> TASK OBJECTIVE
The string "next" appears in some lines of the entries that follow; copy each such line.

Excerpts from a dataset:
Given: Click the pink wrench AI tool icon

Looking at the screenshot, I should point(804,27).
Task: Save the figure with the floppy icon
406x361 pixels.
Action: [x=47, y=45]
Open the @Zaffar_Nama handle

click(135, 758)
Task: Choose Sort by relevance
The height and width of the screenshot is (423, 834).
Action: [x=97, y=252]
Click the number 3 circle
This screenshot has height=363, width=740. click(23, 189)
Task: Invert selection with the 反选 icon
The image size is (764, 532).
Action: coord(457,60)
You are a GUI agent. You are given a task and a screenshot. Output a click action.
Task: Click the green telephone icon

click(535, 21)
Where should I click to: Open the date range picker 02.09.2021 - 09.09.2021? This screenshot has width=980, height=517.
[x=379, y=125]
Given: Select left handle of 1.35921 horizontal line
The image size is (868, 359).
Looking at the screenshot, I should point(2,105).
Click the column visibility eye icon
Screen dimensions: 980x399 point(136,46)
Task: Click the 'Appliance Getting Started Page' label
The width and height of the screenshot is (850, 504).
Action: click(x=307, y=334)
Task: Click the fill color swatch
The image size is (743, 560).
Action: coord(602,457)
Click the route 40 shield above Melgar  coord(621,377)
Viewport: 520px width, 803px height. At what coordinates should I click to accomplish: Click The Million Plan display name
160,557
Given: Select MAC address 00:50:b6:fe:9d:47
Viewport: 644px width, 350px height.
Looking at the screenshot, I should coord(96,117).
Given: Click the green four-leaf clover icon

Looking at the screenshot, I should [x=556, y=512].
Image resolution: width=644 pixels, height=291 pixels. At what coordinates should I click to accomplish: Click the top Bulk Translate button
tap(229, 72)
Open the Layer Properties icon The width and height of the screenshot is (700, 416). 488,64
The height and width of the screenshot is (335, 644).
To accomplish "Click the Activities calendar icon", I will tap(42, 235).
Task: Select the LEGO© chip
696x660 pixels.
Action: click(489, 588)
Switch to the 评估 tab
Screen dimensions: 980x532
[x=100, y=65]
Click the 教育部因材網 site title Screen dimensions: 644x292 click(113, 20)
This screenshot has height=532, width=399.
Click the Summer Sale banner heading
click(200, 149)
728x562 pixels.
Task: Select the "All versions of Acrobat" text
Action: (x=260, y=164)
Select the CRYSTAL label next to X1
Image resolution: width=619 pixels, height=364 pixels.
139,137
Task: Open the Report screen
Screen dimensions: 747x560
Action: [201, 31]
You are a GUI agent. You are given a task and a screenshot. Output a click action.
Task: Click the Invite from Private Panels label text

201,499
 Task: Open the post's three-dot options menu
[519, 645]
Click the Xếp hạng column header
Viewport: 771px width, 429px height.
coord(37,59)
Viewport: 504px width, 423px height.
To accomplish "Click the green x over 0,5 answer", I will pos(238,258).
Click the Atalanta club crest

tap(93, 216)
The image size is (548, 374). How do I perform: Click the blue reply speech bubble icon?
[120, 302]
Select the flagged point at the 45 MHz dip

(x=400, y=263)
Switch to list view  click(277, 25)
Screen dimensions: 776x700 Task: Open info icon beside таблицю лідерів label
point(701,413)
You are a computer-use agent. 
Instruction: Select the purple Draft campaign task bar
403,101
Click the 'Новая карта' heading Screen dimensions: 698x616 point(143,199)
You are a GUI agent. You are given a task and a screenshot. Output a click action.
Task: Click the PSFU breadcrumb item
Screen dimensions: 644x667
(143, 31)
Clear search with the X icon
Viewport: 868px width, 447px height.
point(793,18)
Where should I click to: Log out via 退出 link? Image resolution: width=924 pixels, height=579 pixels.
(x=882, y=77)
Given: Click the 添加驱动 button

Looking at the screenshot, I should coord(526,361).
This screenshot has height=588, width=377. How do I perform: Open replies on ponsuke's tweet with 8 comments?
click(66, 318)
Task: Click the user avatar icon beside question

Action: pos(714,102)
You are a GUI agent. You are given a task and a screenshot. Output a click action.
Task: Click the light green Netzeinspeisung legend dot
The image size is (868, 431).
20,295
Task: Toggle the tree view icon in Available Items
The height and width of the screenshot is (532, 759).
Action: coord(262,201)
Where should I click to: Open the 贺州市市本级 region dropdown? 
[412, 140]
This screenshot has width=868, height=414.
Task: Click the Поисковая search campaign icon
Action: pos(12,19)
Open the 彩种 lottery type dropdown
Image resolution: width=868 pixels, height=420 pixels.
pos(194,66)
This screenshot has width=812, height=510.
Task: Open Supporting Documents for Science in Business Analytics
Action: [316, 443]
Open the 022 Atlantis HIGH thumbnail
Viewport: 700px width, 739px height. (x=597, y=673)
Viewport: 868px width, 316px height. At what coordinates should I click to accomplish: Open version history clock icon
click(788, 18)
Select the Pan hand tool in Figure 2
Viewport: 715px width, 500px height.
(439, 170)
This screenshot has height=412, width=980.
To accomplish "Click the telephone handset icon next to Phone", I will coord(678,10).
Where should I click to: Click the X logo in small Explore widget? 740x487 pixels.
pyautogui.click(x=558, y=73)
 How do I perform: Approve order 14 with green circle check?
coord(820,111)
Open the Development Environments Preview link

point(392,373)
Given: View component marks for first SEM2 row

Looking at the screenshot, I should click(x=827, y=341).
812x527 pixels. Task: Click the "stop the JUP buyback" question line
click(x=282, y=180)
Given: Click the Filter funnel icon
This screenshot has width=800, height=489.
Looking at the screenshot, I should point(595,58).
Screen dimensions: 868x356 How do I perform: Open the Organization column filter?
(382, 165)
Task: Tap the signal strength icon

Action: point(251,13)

> EXERCISE RESPONSE
Select the CRYSTAL label next to X1
To accomplish "Click the telephone handset icon next to Phone", I will coord(678,10).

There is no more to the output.